Exercise aim
Below are the records; print them again exactly and omit the pictures.

Records from a collection
---+---
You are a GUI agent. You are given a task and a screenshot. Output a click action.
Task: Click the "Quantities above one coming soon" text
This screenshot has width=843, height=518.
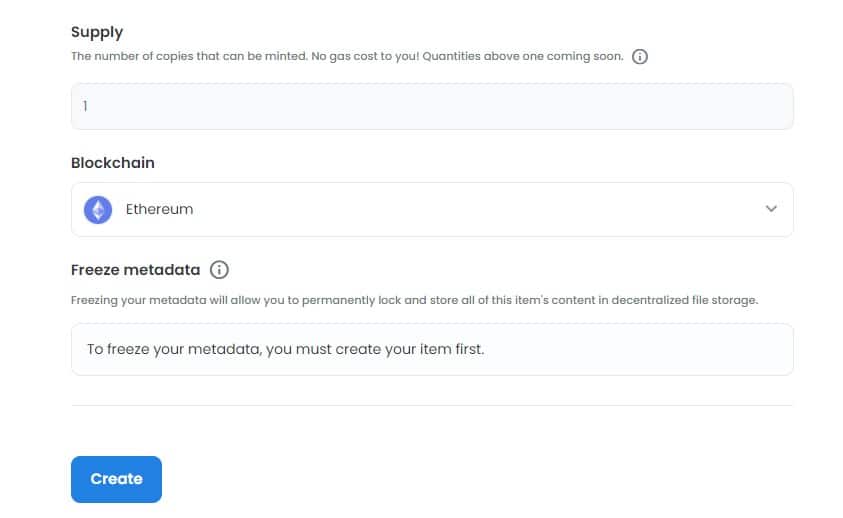tap(523, 57)
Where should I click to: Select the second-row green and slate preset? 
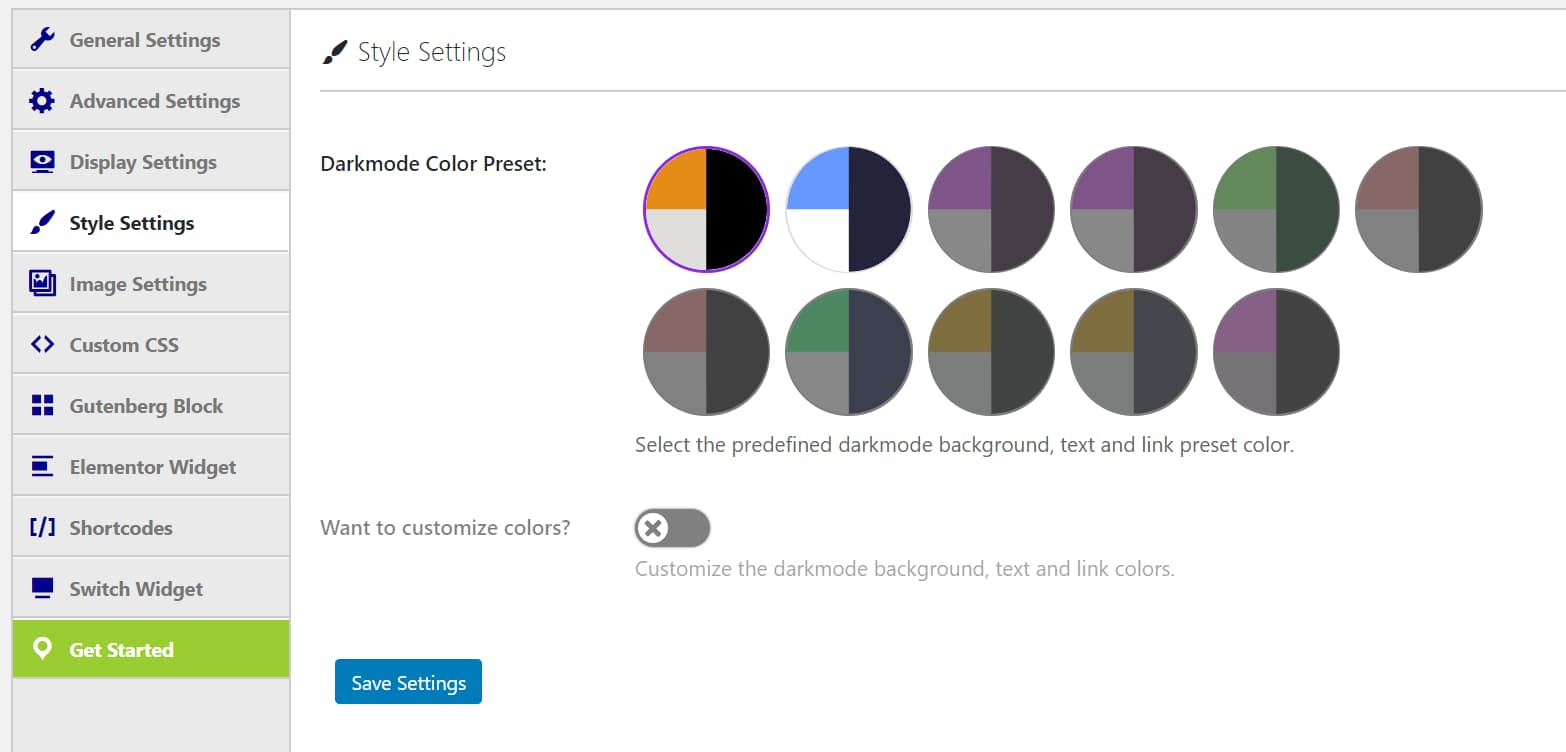coord(849,352)
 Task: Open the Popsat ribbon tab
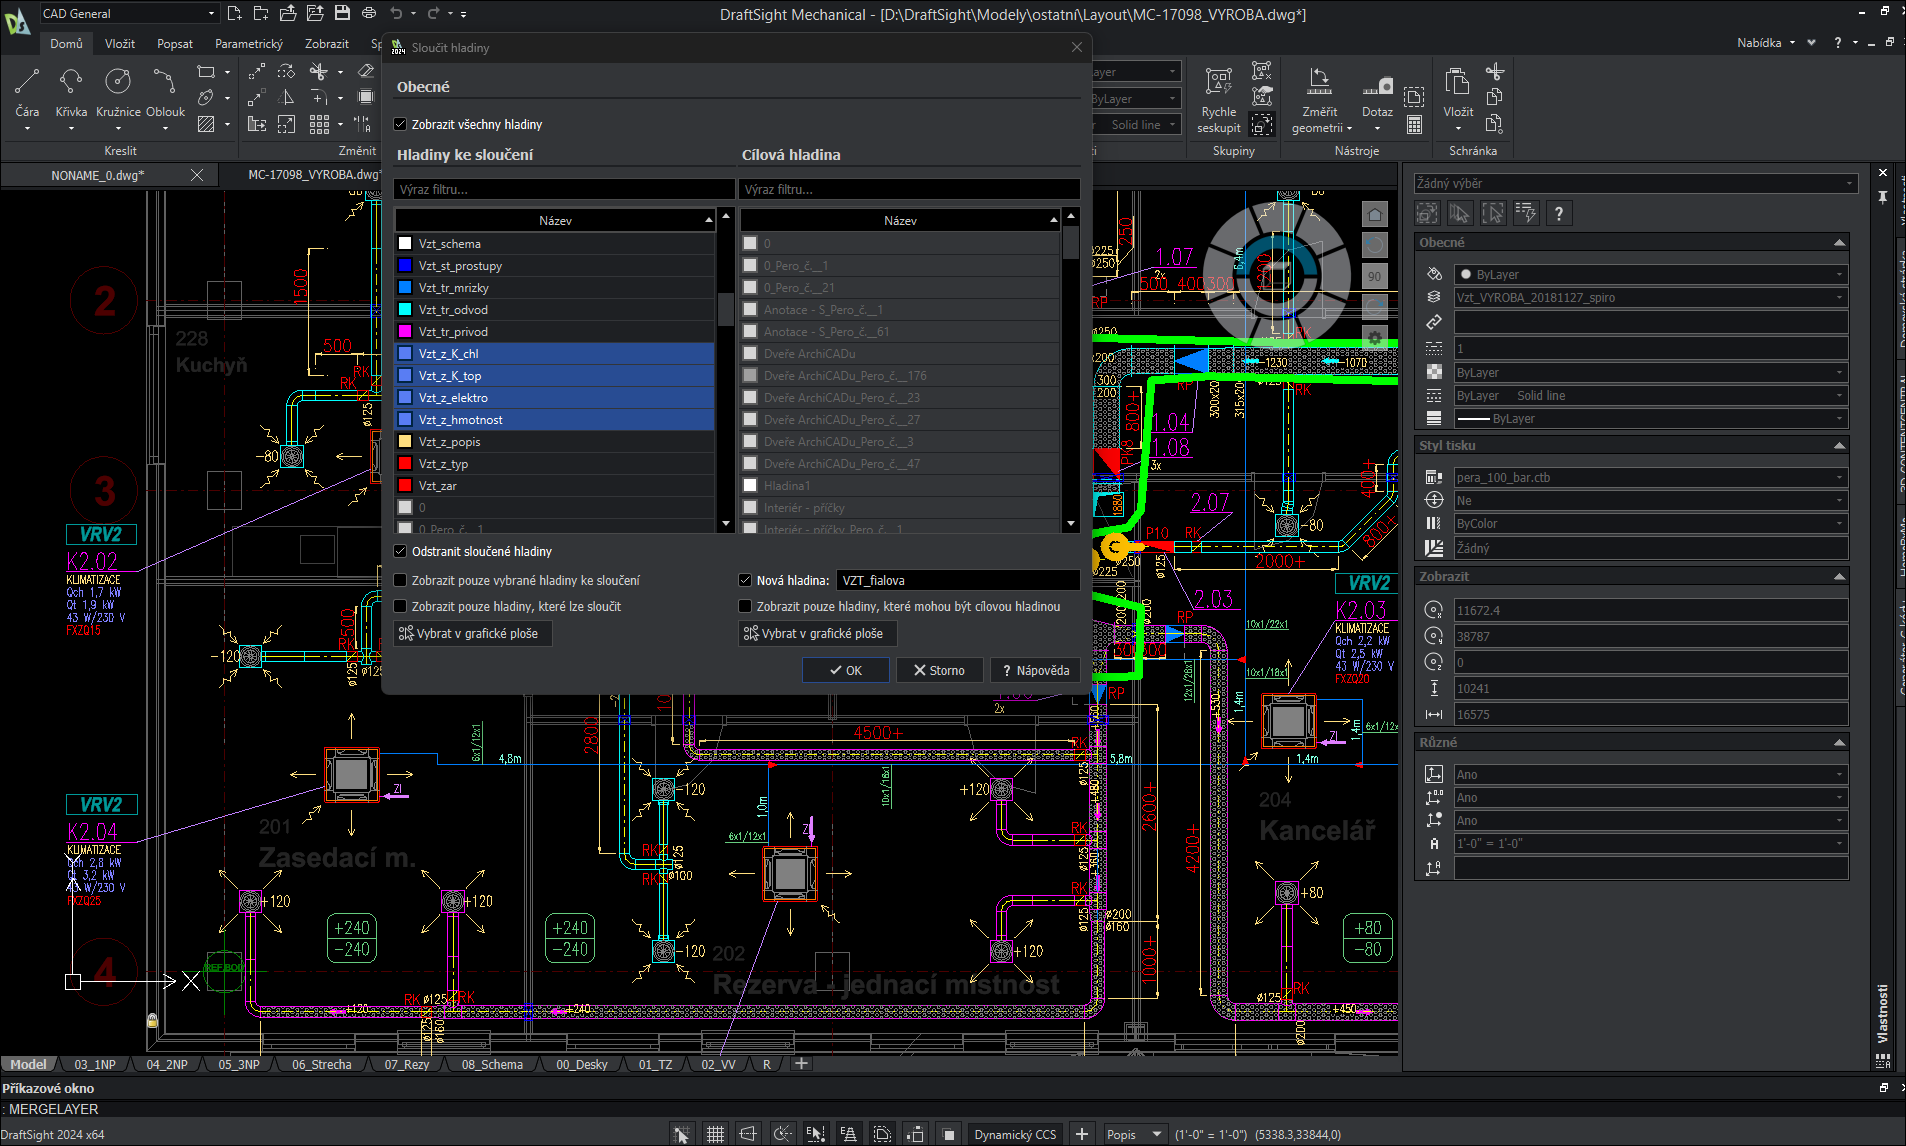click(175, 44)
---+---
Task result
You are a GUI agent. You are given a task and a screenshot. Output a click action.
Task: Click the "Quantities above one coming soon" text
This screenshot has width=843, height=518.
tap(523, 57)
Where should I click to: Select the second-row green and slate preset? 
coord(849,352)
 Task: Open the Popsat ribbon tab
click(175, 44)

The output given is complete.